Em Oiticica, dentro da APA, a contaminação por agrotóxicos apresentou valores aproximados entre diferentes espécies, indicando possível influência de atividades agrícolas e resíduos sólidos descartados de forma inadequada.
“Algumas amostras apresentaram valores de risco carcinogênico (probabilidade de causar câncer) acima dos limites aceitáveis, indicando risco à saúde humana devido ao consumo de peixes. As espécies com maior risco carcinogênico (RC) foram o piau, o bodó e o cangati. Diante desses resultados, é iminente a necessidade de implementar políticas rigorosas de controle e monitoramento da qualidade ambiental, visando mitigar os impactos da poluição crônica na segurança alimentar e reduzir o risco de doenças como o câncer em populações expostas”, pontua o artigo.
Ainda de acordo com as pesquisadoras, o monitoramento ambiental é “indispensável e deve ser intensificado em todo o percurso do rio Poti, pois além dos poluentes orgânicos, o rio também sofre com a poluição de metais pesados em virtude da presença de mineração, em especial, a mineração clandestina”.
O que é a APA do Boqueirão do Rio Poti?
A Área de Proteção Ambiental (APA) do Boqueirão do Rio Poti é a maior Unidade de Conservação estadual do Ceará, de acordo com a Secretaria do Meio Ambiente do Ceará.
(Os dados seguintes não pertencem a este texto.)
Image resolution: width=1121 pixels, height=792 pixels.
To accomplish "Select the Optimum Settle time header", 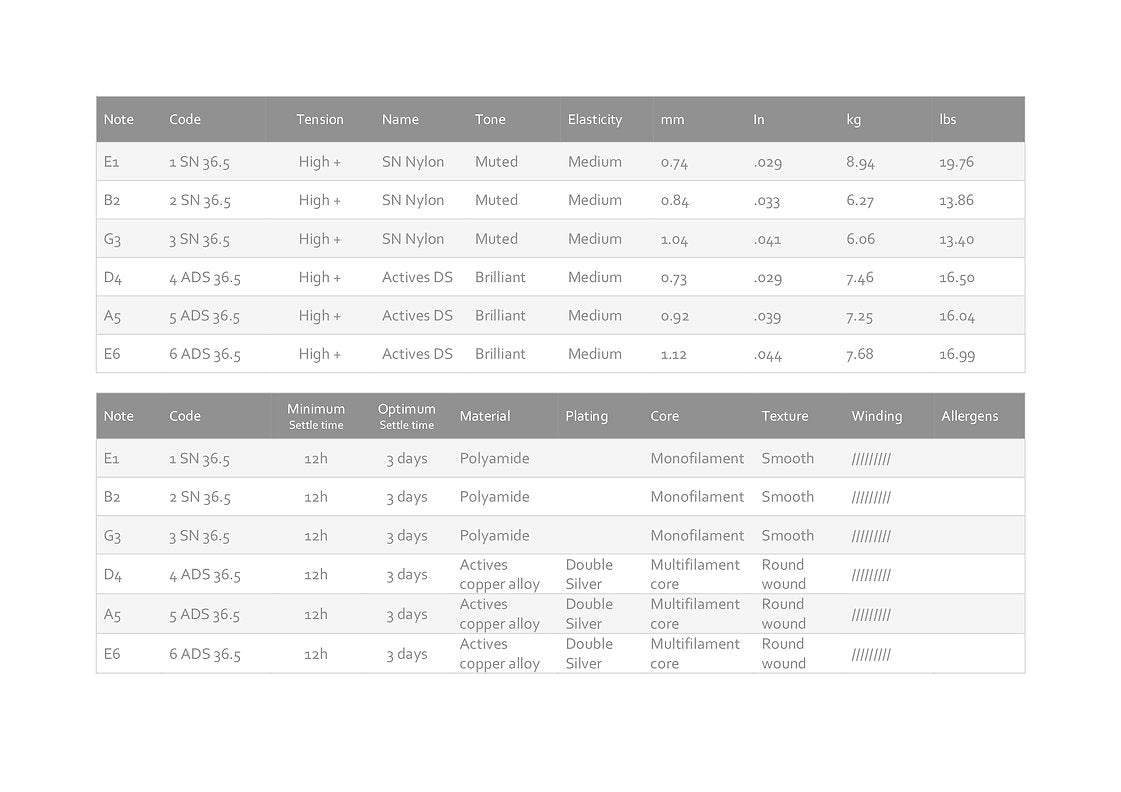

Ela tem 63.332 hectares que se estendem pelos municípios de Crateús, Poranga e Ipaporanga.
A APA abriga em seu território o Parque Estadual do Cânion do Poti, servindo como Zona de Amortecimento e ajudando a preservar dezenas de nascentes que abastecem as comunidades. Também auxilia na zona de recarga do aquífero (formação geológica subterrânea que armazena água), garantindo a perenidade do Rio Poti.